→ **Passage to read**
________

Personal information
- Full name: Anthony Laffranchi
- Born: 16 November 1980 (age 45) Murwillumbah, New South Wales, Australia

Playing information
- Height: 185 cm (6 ft 1 in)
- Weight: 102 kg (16 st 1 lb)
- Position: Second-row, Prop
Club
| Years | Team | Pld | T | G | FG | P |
| 2001–06 | Wests Tigers | 103 | 18 | 0 | 0 | 72 |
| 2007–11 | Gold Coast Titans | 102 | 32 | 1 | 0 | 130 |
| 2012–14 | St Helens | 71 | 19 | 0 | 0 | 76 |
|  | Total | 276 | 69 | 1 | 0 | 278 |
Representative
| Years | Team | Pld | T | G | FG | P |
| 2006–10 | Country Origin | 4 | 2 | 0 | 0 | 8 |
| 2008–09 | New South Wales | 4 | 1 | 0 | 0 | 4 |
| 2008–09 | Australia | 5 | 2 | 0 | 0 | 8 |
| 2012–13 | Exiles | 2 | 0 | 0 | 0 | 0 |
| 2013 | Italy | 3 | 0 | 0 | 0 | 0 |
- Source:

= Anthony Laffranchi =

Australia & Italy international rugby league footballer

Anthony Laffranchi (born 16 November 1980) is a former professional rugby league footballer. An Australia and Italy international, and New South Wales State of Origin representative forward, he played in the National Rugby League for the Wests Tigers (with whom he won the 2005 NRL premiership) and the Gold Coast Titans, and for Super League club St Helens.

==Background==
Laffranchi was born in Murwillumbah, New South Wales, Australia. He attended Mt St Patrick's College and played early football for the Murwillumbah Colts. He is of Italian descent and was eligible to represent the Italy national rugby league team.

________

→ **Source material**
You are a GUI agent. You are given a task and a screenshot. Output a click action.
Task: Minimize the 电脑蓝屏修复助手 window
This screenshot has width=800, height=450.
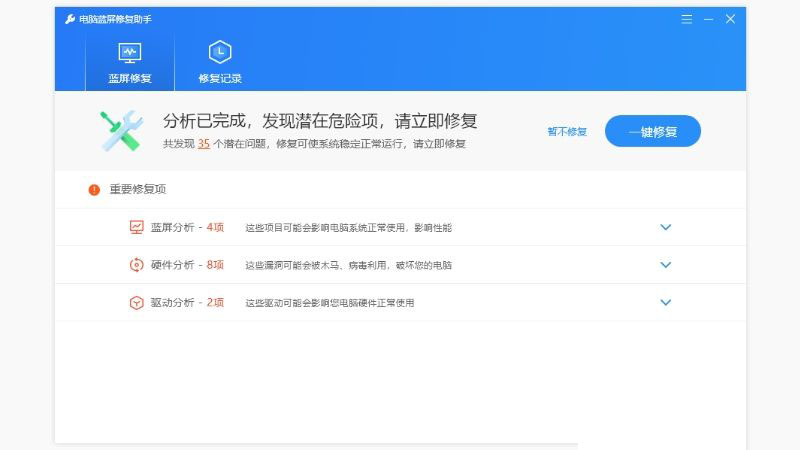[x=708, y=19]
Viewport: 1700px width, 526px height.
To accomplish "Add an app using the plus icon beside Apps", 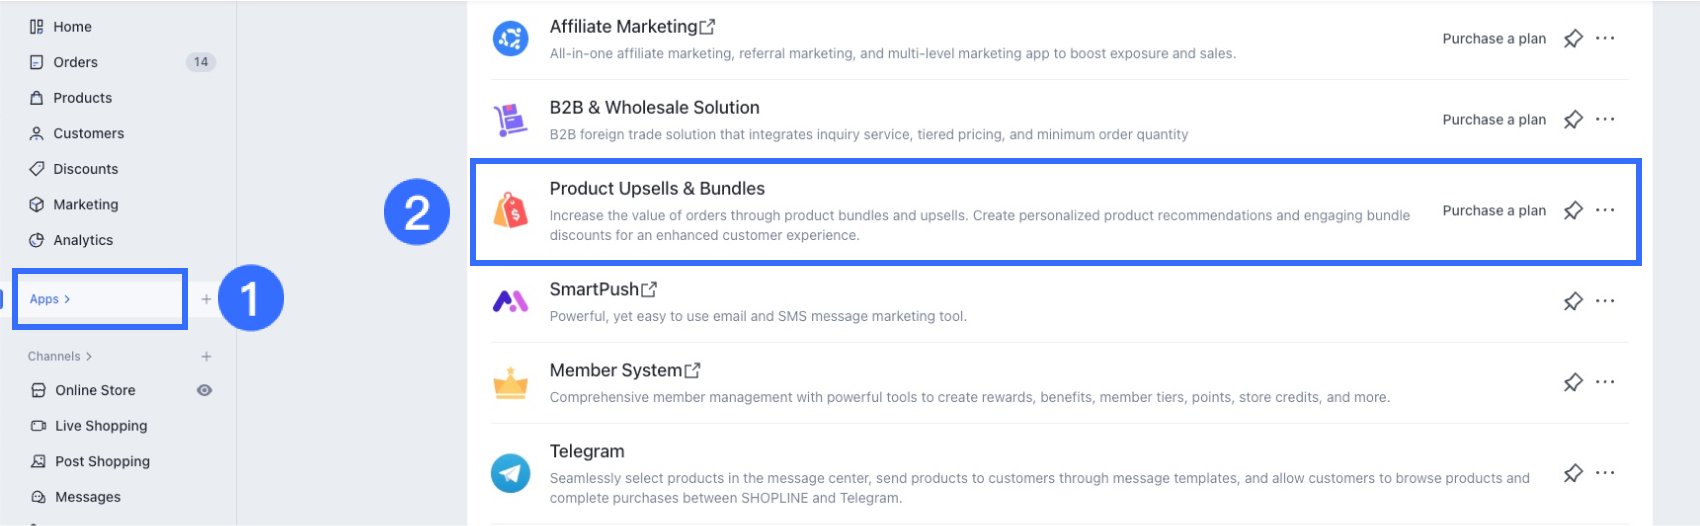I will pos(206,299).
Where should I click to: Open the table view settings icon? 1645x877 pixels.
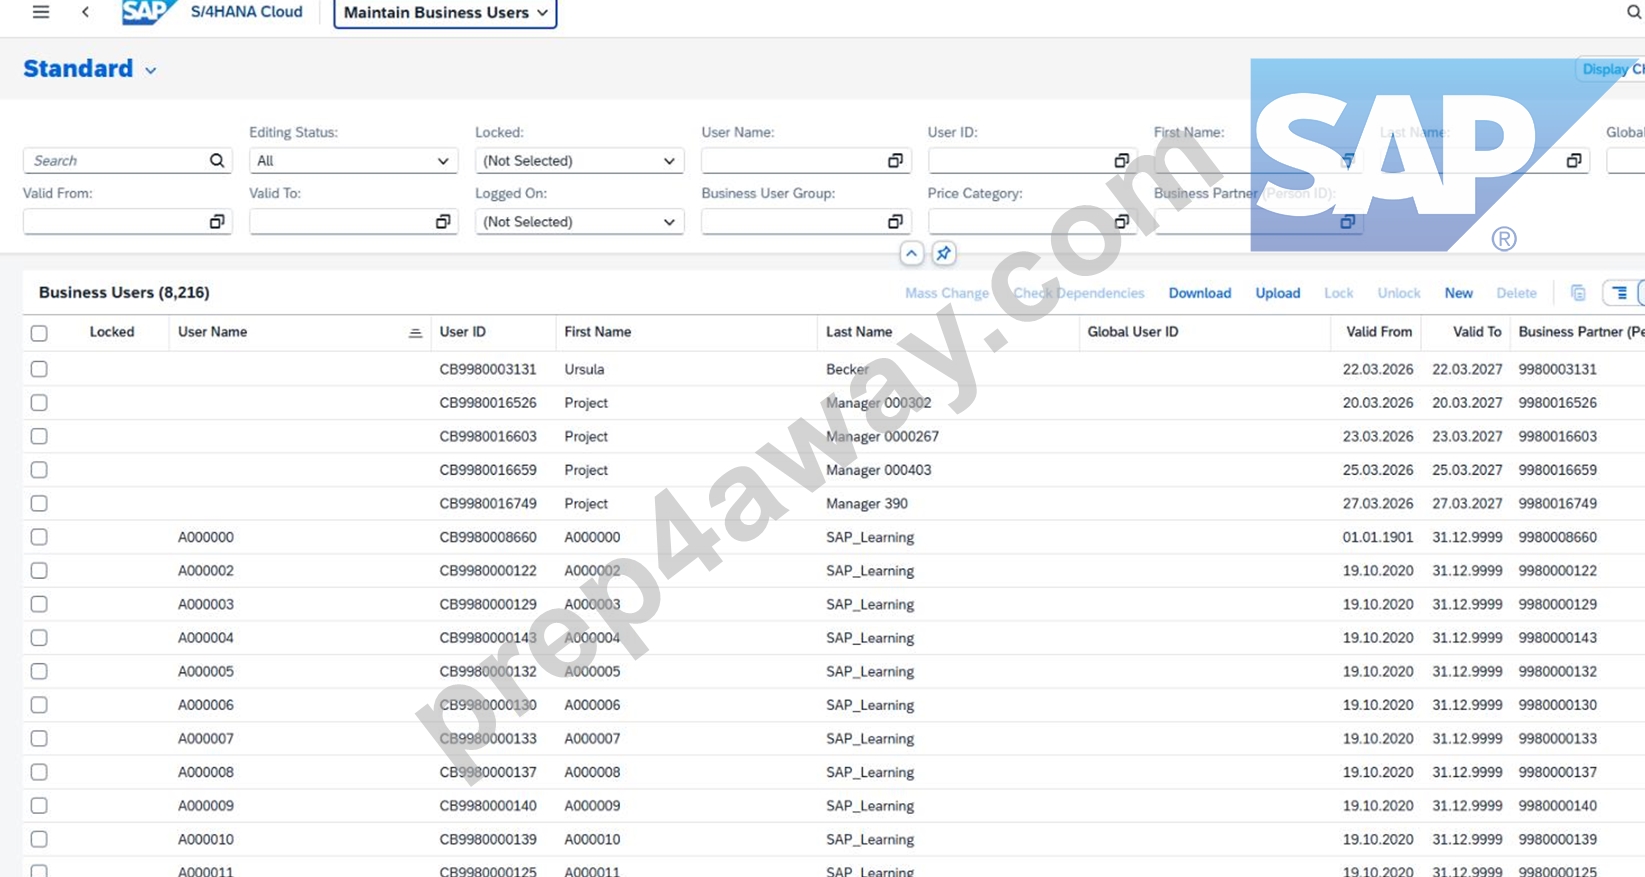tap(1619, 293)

________

→ **Tasks to perform**
A – In the passage on Anthony Laffranchi, which team did he win the 2005 NRL premiership with?
B – Decide whether each statement agrees with the passage on Anthony Laffranchi: (i) He attended Mt St Patrick's College. (ii) He played for St Helens in the National Rugby League. (iii) He is of Italian descent.
C – Carry the passage on Anthony Laffranchi on from its last sentence.

→ **Task-by-task outputs**
A – The Wests Tigers.

B –
(i) Yes: "He attended Mt St Patrick's College"
(ii) No: "and for Super League club St Helens"
(iii) Yes: "He is of Italian descent"

C –
==Playing career==

===Wests Tigers===
Laffranchi played at prop forward in the Tigers' 2005 NRL Grand Final victory over the North Queensland Cowboys. As NRL Premiers Wests faced Super League champions Bradford Bulls in the 2006 World Club Challenge. Laffranchi played at second-row forward in the Tigers' 30–10 loss.

===Gold Coast Titans===
At the end of the Titans' first season Laffranchi was named co-winner of the club's inaugural Paul Broughton Medal for best and fairest player of the season with teammate Luke Bailey. After further solid performance in 2008, he was selected to play for the City vs Country Origin game, representing Country, in which he was awarded Man of the Match.

Laffranchi was named as the 18th man for the Australians for the Centenary Rugby League Test against New Zealand in 2008.

Laffranchi was selected for New South Wales in game I of the 2008 State of origin series. Laffranchi started from the bench and scored the winning try off a Mark Gasnier line break and lead the tackle count (40) for the Blues.

In August 2008, Laffranchi was named in the preliminary 46-man Kangaroos squad for the 2008 Rugby League World Cup, and in October 2008 he was selected in the final 24-man Australia squad.

Laffranchi made his test début against New Zealand in Australia's opening RLWC 08 game on 26 October playing in the . He followed this up with a two try effort in Australia's second match of the World Cup. He was selected for Australia in the one-off test match against New Zealand on 8 May 2009. He was also an Italian international.

Laffranchi signed a two-year deal with St. Helens starting in 2012.

===St Helens===
Laffranchi commenced his Super League career in the 2012 season with St. Helens.
He played for the Exiles in the International Origin and also represented Italy in the 2013 Rugby League World Cup.

== Post-playing ==
As of 2015 Laffranchi is a member of the Gold Coast Titans administration as the clubs general football manager.

In 2022, Laffranchi was inducted as a life member of the Wests Tigers.